YOUR OBJECTIVE
Your task is to reproduce exactly the lines from the one containing "Instruction: Click the" through the last line below, both ends included, and nothing else, with no pictures.
***** RECORD EXCERPTS *****
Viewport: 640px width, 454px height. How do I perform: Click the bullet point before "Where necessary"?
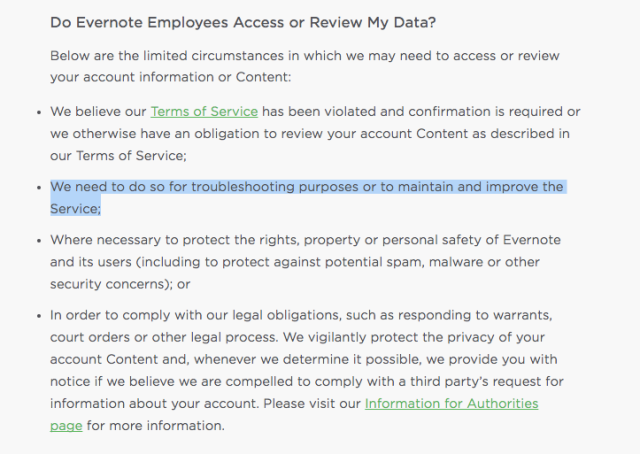39,240
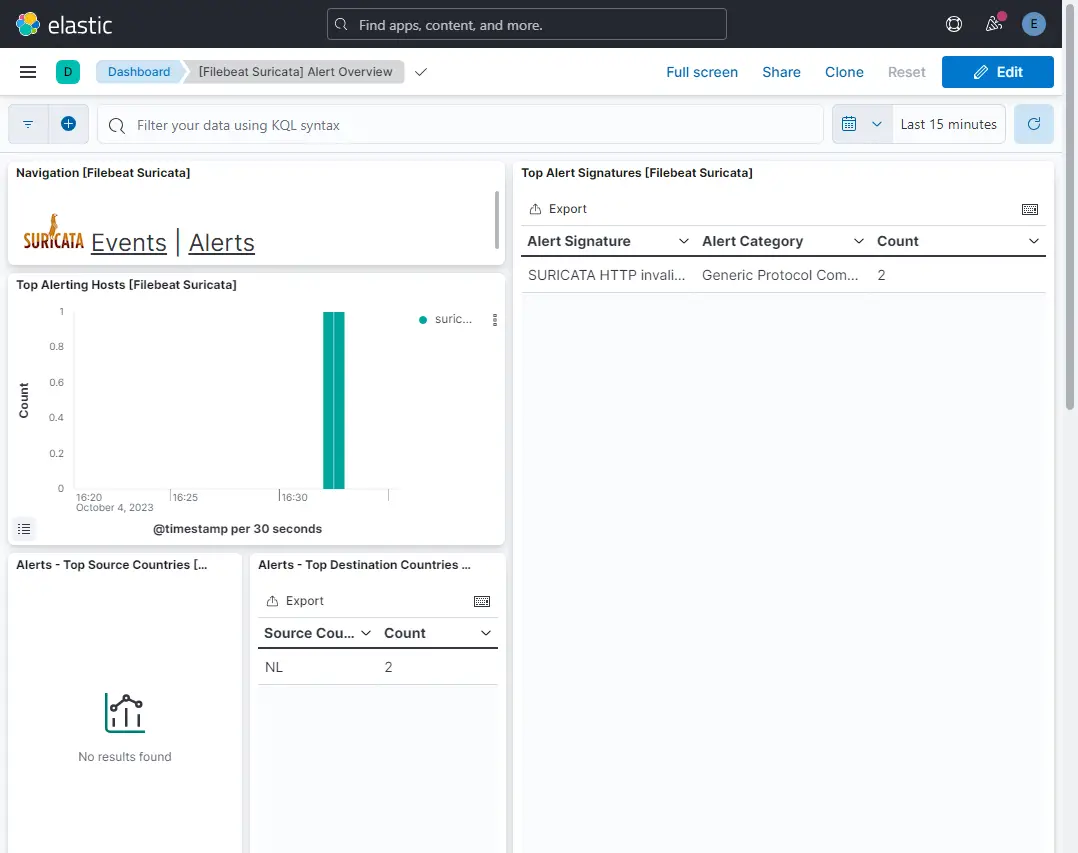1078x853 pixels.
Task: Open the help menu icon
Action: tap(953, 24)
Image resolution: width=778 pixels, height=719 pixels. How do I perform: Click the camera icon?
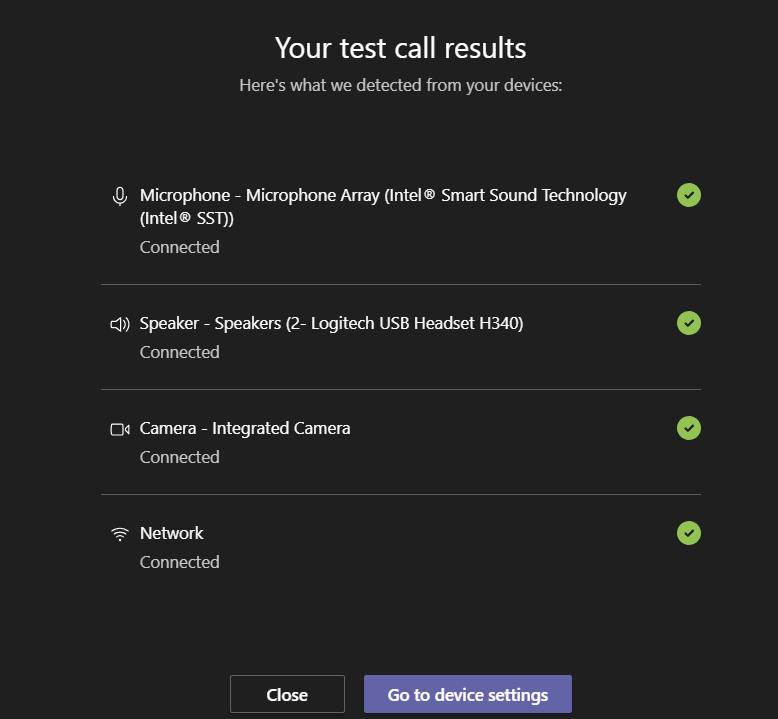120,429
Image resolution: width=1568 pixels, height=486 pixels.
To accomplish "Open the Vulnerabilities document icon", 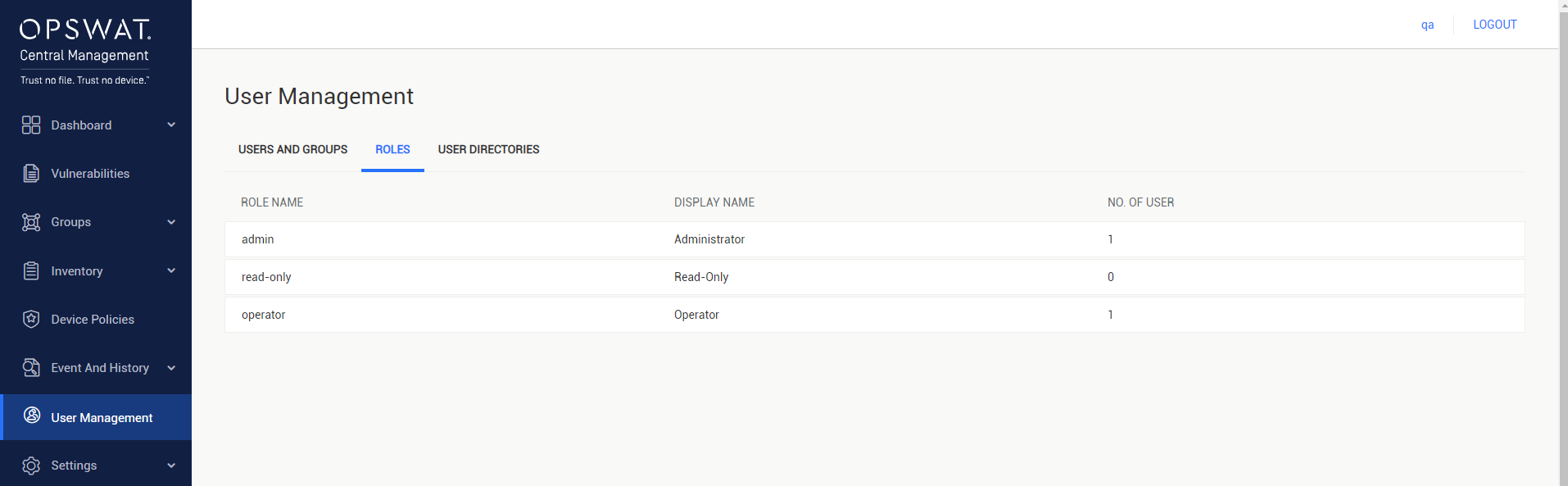I will tap(31, 173).
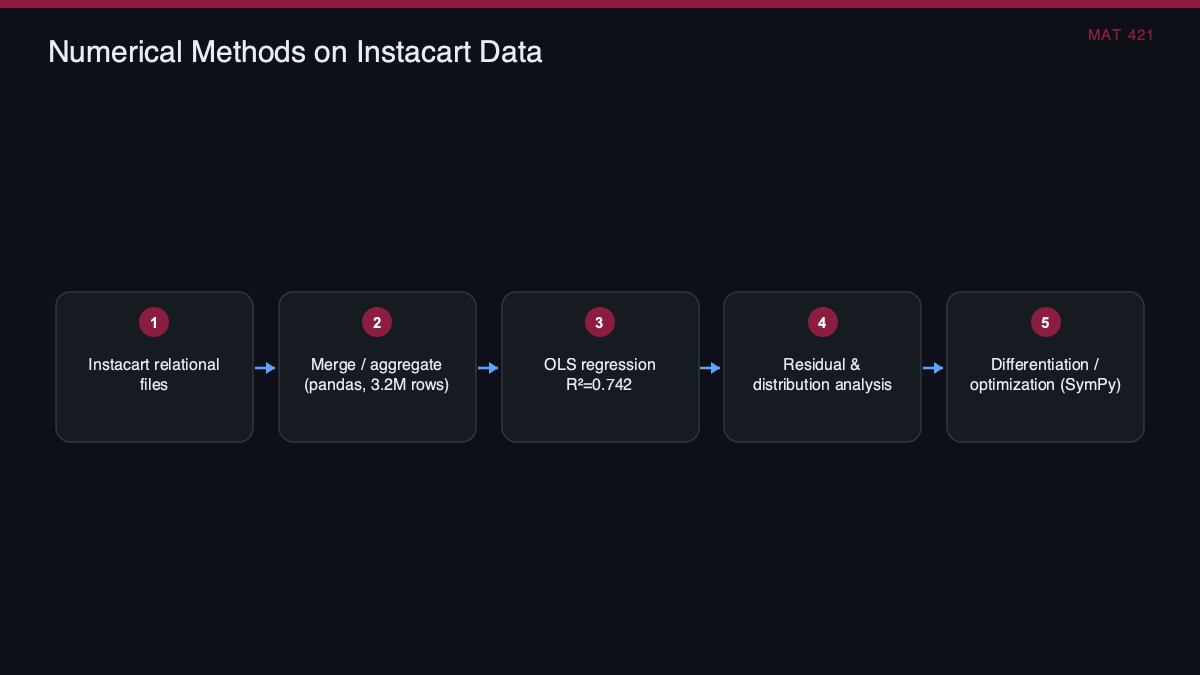Screen dimensions: 1200x675
Task: Click the 'distribution analysis' text
Action: point(822,384)
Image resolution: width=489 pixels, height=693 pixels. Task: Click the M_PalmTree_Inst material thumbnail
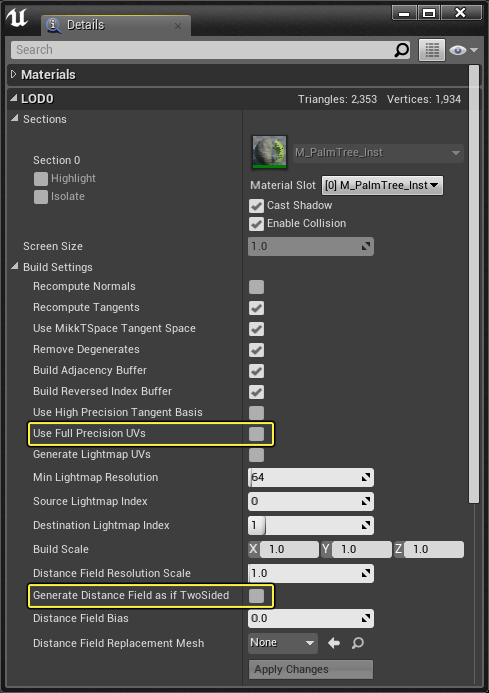click(x=269, y=152)
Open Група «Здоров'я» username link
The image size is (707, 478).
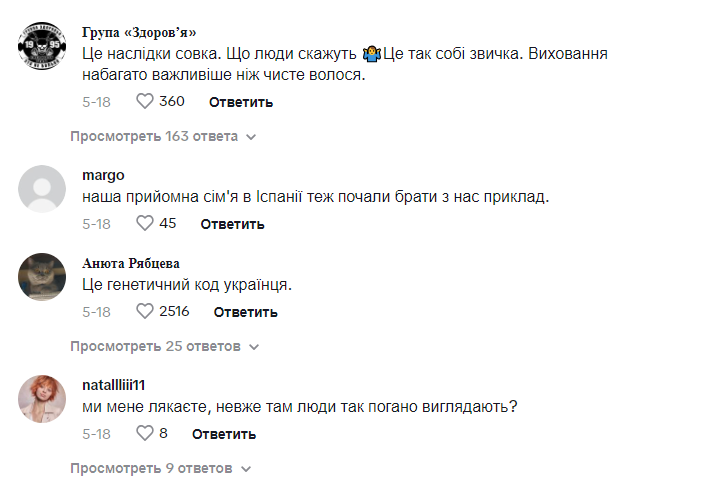139,31
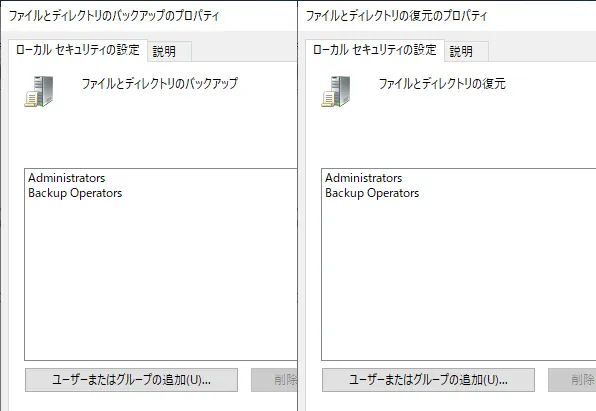596x411 pixels.
Task: Click the ファイルとディレクトリのバックアップ policy label
Action: (x=160, y=83)
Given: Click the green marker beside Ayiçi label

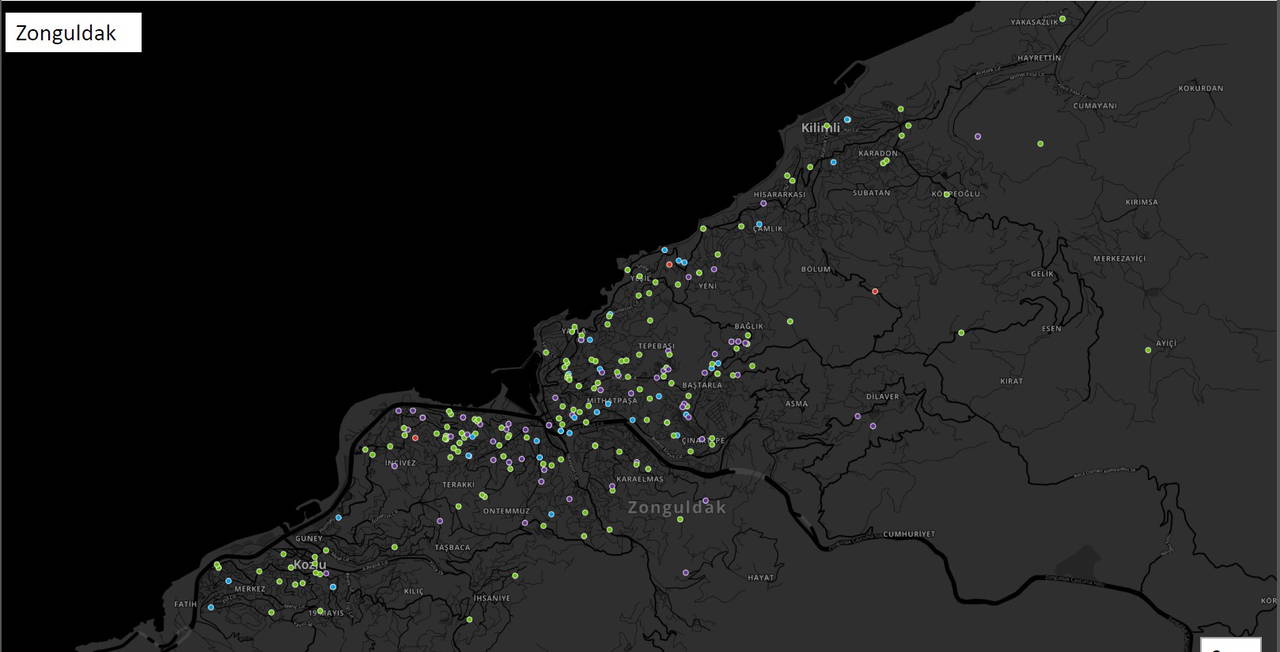Looking at the screenshot, I should point(1148,350).
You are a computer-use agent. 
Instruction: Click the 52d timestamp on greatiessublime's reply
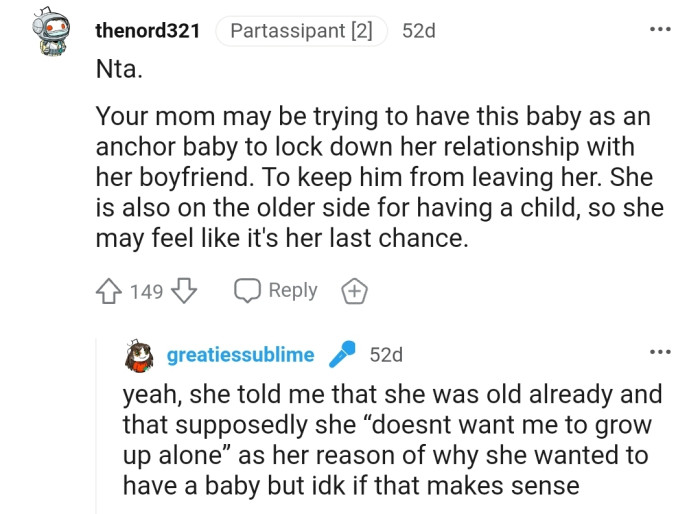point(386,355)
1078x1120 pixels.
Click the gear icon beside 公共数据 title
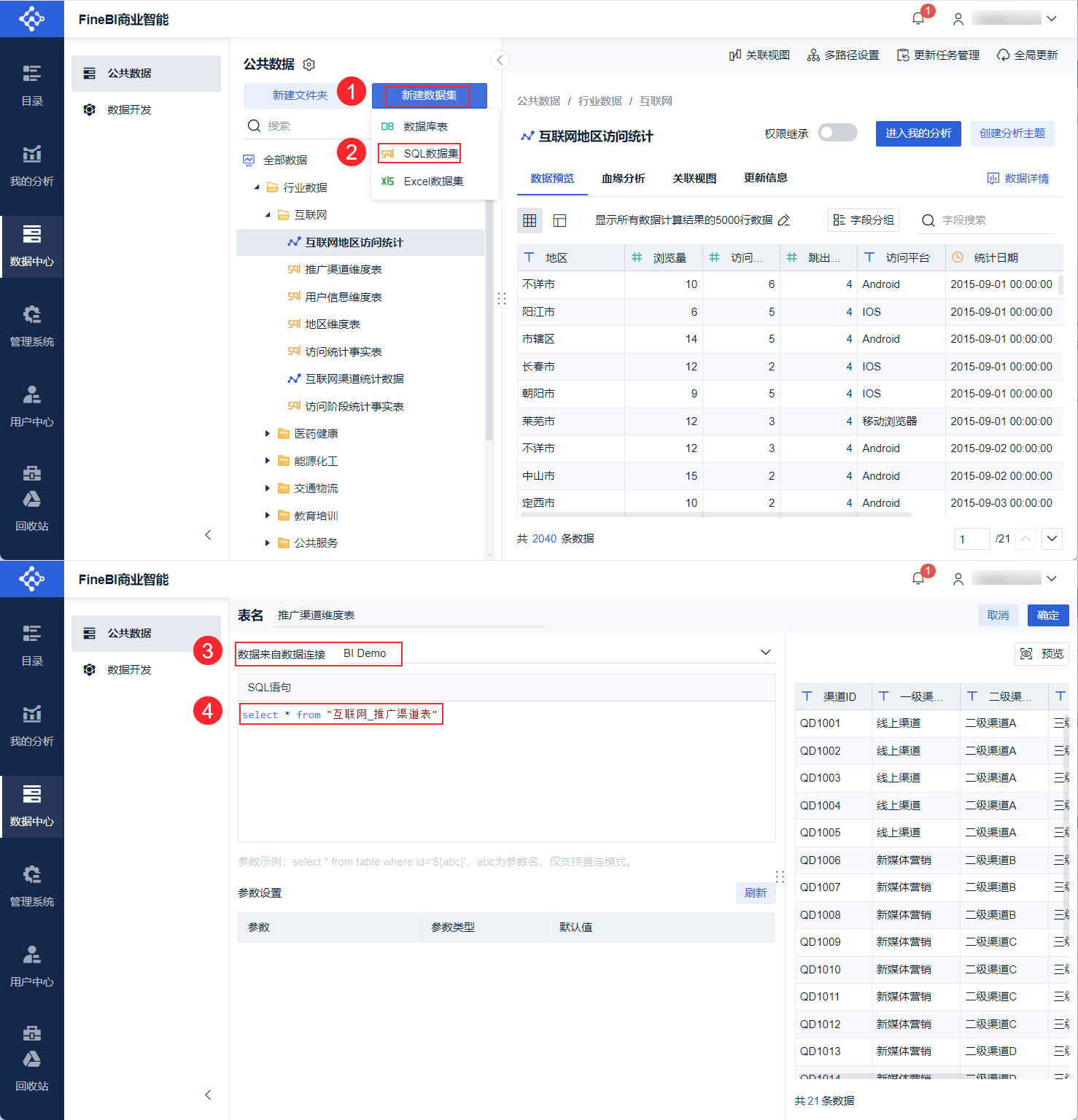click(x=309, y=64)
*****
TASK ANSWER
Instruction: Click the 52d timestamp on greatiessublime's reply
point(386,355)
1078x1120 pixels.
Click the gear icon beside 公共数据 title
click(x=309, y=64)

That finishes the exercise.